7:40pm Lister from Red Dwarf is talking to Cindy Beale from EastEnders. This is like a cheese dream.
7:43pm Continuing that theme, it’s Miss Popov from Rentaghost and she’s at a transsexual convention. I always had my suspicions.
Oh, right, no, she’s not a transsexual – of course – her friend is.
7:56pm It’s not setting my world alight as yet but there’s definitely entertainment to be had from Corrie. Will reserve final verdict until tonight’s second episode.
EastEnders: sponsored by the licence-fee payer
8:02pm Two minutes in and we’ve already heard the phrase “care home”. And Billy is sitting grim-faced and tense in a chair, looking every inch a Mitchell. Yes, this is the EastEnders I remember.
8:05pm If he wasn’t wearing his trademark white shirt and waistcoat, I wouldn’t have known that was David Essex. I wonder if he’s had it written into his contract.
8:09pm It’s only bloody Karen from Pulling! She’s reading out the sexy bits from the Bible, which seems very Karen.
Uh-oh, she’s just told this Michelle Ryan replacement that the bloke she’s seeing is a dealer. And I don’t think she means antiques, like David Essex.
8:24pm Emphysema Phil and Roxy(?) are having a bit of a face-off. Must say, I love soap scenes set in the back office of a basement club. A soap staple, I’d say (although, clearly, I’m no expert).
Verdict: EastEnders has won me over. I really enjoyed it. Turned out not to be all grim and grey at all, but full of the warmth and humour I’d been expecting from Corrie. And it’s full of stars!
Coronation Street: sponsored by Harveys The Furniture Store
8:32pm OK, Corrie, here’s another chance – let’s see what you’ve got.

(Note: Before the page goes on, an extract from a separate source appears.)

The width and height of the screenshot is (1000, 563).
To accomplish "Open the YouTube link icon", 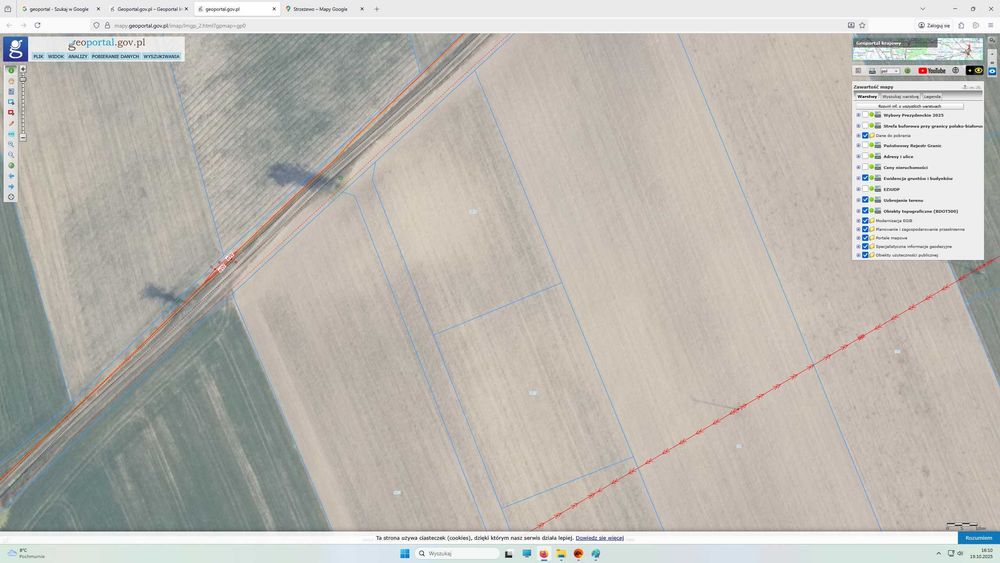I will tap(932, 71).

8:34pm “I love London. I love the pace of the place and the fact that everyone’s so rude,” wisecracks sassy northerner Cindy Beale, who would know after all that time she spent in Walford.
What’s that, Steve? Tracy messed things up between you and Becky? No, I think that was you.
This is more like it – an evening of pub banter. I could get into Corrie. Maybe I was just in a post-Emmerdale depression before. And, also, I’ve had some beers.
Wow, Deirdre’s made of leather.
8:44pm Back at the transvestite conference, and it’s the second time tonight a drink’s been thrown over someone – yet you rarely see it in real life…
Verdict: I wasn’t convinced to begin with but it seems Weatherfield is a more entertaining place in the evening (possibly because everyone, including me, has had a few drinks). I can certainly see why people watch this – it’s quite relaxing.
Overall verdict: I enjoyed EastEnders most at the time but, looking back, it’s Coronation Street I feel most drawn to watching again, not least because The Rovers is such a cosy pub.
I won’t watch Emmerdale again because you only have so much life force in you.
I wouldn’t mind a holiday in Summer Bay.
Am I really likely to get into any of them? No. At any given time there will always be a repeat of Come Dine with Me, or something on Living, that I’d rather watch. Sorry, soaps.